The company has launched across the UK, Germany, France and Spain, with plans to expand into Italy, the Netherlands and Poland over the next year. The push is being led by its haircare and aromatherapy brands, Botanic Hearth and Majestic Pure, marking Brnd.me’s first structured expansion into Europe.

The European beauty market represents a total addressable opportunity of over $4 billion across haircare and aromatherapy, supported by high digital adoption and demand for accessible, performance-led products.

Brnd.me’s hair care and aromatherapy business currently operates at an annual run rate of around $6 million, with Botanic Hearth and Majestic Pure delivering roughly 10 per cent month-on-month growth, driven by expansion and rising repeat demand.

To support regional growth, the company has appointed a general manager based in Germany and is evaluating investments in warehousing and local team expansion.

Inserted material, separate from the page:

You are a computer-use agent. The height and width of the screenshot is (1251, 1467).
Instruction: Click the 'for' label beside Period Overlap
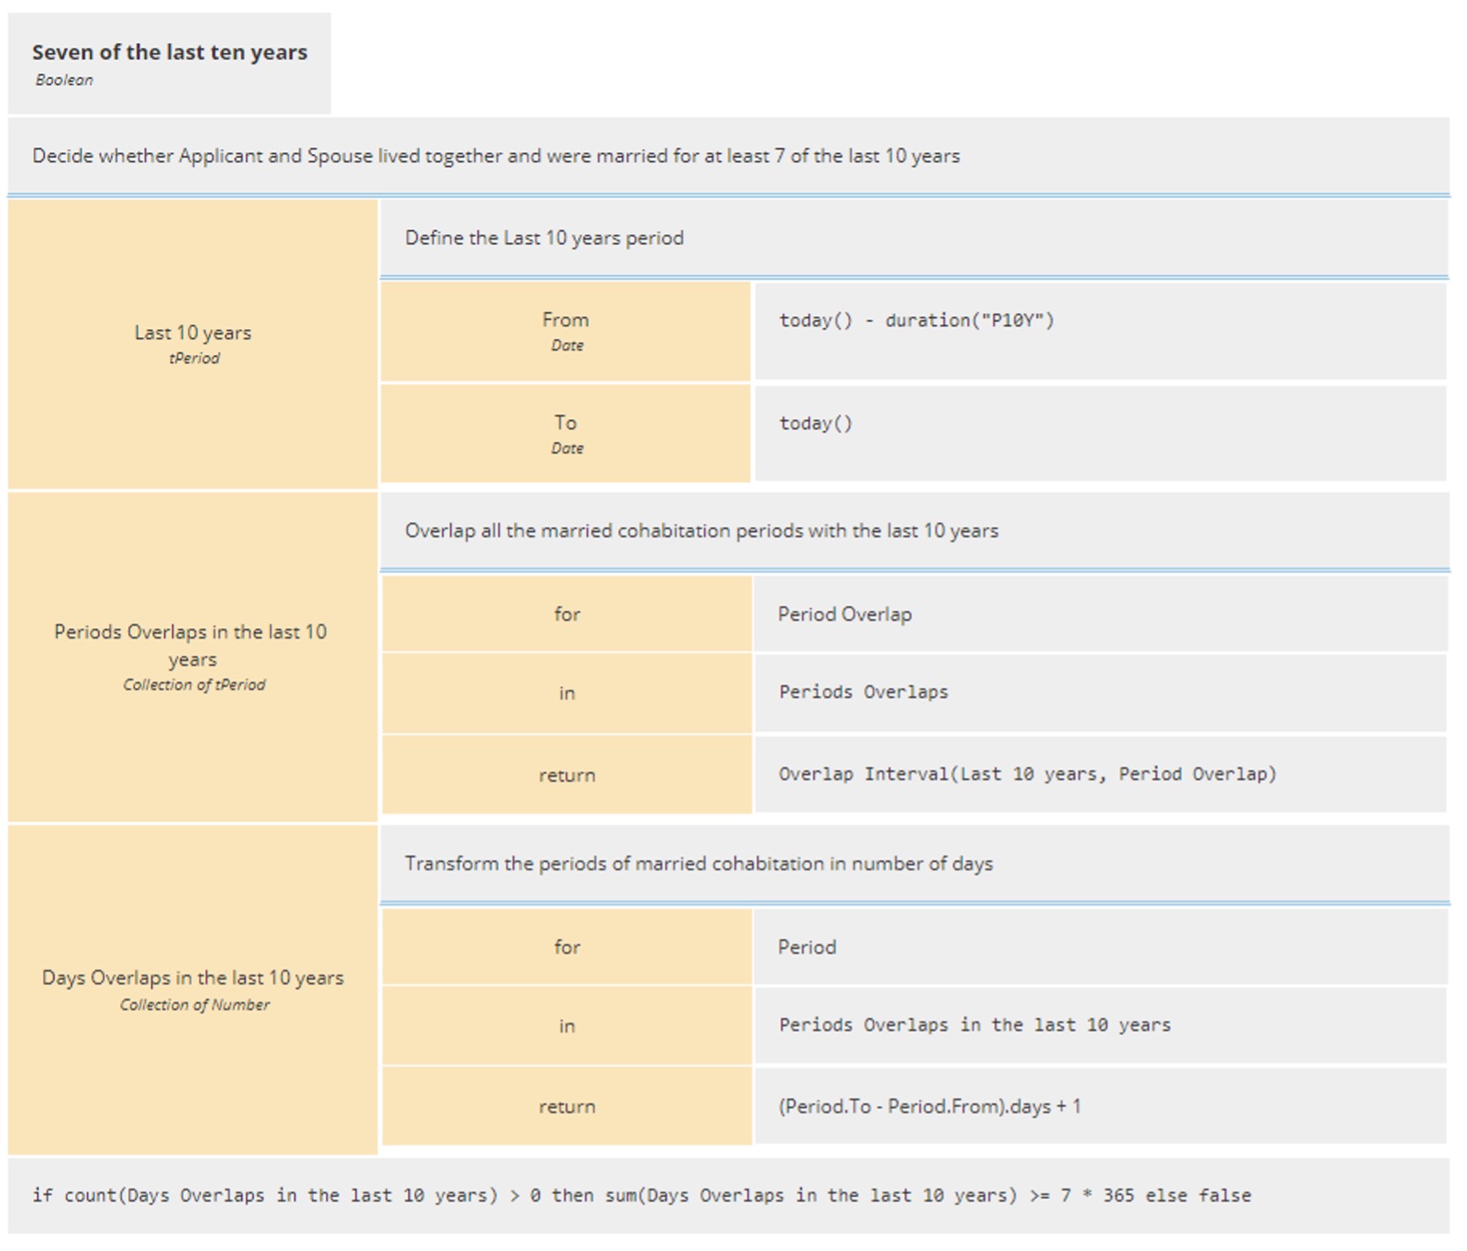(x=567, y=614)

Early traction has been strong. Within weeks of launch, Botanic Hearth’s rosemary hair oil ranked among the top five hair oils in Germany, signalling strong consumer pull in a competitive market.

Brnd.me founder and chief executive officer Ananth Narayanan, said Europe represents the next phase of the company’s international strategy. He added that the European business is expected to scale to a $10 million annual run rate by the end of 2026, with long-term ambitions to reach $60 million over the next six years.

The company’s Europe strategy centres on digital-first distribution, repeat demand and TikTok-led discovery, alongside direct-to-consumer expansion to strengthen brand equity and margins.

The move also aligns with growing EU–India trade engagement, supporting long-term sourcing and cross-border supply chains.